Management of fracture-dislocation of the shoulder depends on several factors such as the type of fracture, severity of injury, whether unilateral or bilateral and time taken to diagnose. The most simple but comprehensive classification is the Neer’s classification which was based on careful analysis of radiographs and surgical findings from 300 proximal humeral fractures treated at the New York Orthopedic Hospital-Columbia Presbyterian Medical Center between 1953 and 1967 [14].

In many cases reported, the fracture was a large compression defect in the antero-medial aspect of the articular surface of the humeral head. When the shoulder images show minimal displacement of fragments and the viability of the humeral head is not in doubt close reduction should be done. It has been suggested that for defects which involve less than 20 % of the articular surface, close reduction can be attempted [15]. Rush nails or percutaneous K wires can be used to maintain reduction. Open reduction is necessary for defects that involve 20–40 % of the surface. It has been stated that 3 weeks after trauma, closed reduction is almost impossible and surgical treatment is required [16]. Young patients who have acute displaced fractures, gentle closed reduction can be attempted, and when it is not successful, open reduction and internal fixation is the option. If open reduction cannot be achieved or in cases in which more than 50 % of the articular surface of the head is damaged, hemiarthroplasty is the choice. In older patients’ (age > 65 years) when there is three or four part fracture, there is high risk of avascular necrosis of the humeral head. Because of this reason the better treatment option is hemiarthroplasty. When both humeral head and glenoid cavity are damaged, a total shoulder arthroplasty may be considered [17]. Therefore the treatment should be decided depending on the type of lesion, the interval of time between trauma and treatment, age of the patient and occupation [18].
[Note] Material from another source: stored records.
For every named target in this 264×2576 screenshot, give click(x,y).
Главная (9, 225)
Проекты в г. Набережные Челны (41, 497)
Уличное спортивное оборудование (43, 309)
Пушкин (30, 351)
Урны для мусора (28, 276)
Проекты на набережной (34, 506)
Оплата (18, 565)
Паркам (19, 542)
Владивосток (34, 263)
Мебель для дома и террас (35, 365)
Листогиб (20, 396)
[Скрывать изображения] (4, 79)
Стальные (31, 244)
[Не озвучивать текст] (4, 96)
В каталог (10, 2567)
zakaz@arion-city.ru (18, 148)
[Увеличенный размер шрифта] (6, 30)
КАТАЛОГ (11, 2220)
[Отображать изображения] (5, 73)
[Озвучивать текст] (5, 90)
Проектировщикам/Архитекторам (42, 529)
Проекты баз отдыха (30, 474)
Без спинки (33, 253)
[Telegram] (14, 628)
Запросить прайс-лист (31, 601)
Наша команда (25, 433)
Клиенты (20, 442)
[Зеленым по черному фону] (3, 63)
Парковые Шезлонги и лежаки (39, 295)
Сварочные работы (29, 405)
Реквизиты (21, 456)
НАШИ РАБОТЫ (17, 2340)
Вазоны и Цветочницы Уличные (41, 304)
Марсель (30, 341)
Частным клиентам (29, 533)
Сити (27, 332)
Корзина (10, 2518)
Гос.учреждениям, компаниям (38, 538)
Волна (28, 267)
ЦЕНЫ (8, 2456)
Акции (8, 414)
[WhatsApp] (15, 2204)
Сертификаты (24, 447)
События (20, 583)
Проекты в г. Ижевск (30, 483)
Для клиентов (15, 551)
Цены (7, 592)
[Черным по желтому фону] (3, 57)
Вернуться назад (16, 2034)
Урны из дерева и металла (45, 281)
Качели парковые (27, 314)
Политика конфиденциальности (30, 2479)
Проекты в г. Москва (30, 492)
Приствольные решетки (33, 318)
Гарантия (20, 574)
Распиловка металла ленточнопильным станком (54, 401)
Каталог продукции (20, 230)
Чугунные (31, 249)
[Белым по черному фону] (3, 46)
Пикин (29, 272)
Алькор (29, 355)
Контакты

Our patient had bilateral two part fracture at the level of surgical neck of humerus with posterior dislocation of humeral head. He was managed with color and cuff sling with body strapping applied to both upper limbs with regular clinic follow up by the orthopedic team. His follow up X-rays of shoulders, taken after 6 weeks showed evidence of healing (Fig. 2 a, b). Movement of his shoulders and pain improved with this treatment. The management algorithm of acute posterior fracture-dislocation of shoulder is shown in Fig. 3 [11].

Fig. 2
figure 2

Shoulder X-rays done after 6 weeks showing evidence of healing. a Right shoulder, b left shoulder

Fig. 3
figure 3

Management algorithm of acute posterior fracture dislocation of the shoulder

Conclusion

We report a rare case of bilateral posterior fracture-dislocation of the shoulders as a complication of epileptic seizures. Possible secondary causes for fractures were excluded. Bilateral posterior fracture-dislocation of shoulders complicating epileptic seizures are rare. Forcible restraining of the patient’s upper limbs during seizures is the likely cause for the fracture dislocations in our patient and this had not been reported before.

Consent

Written informed consent was obtained from the patient for publication of this case report and any accompanying images.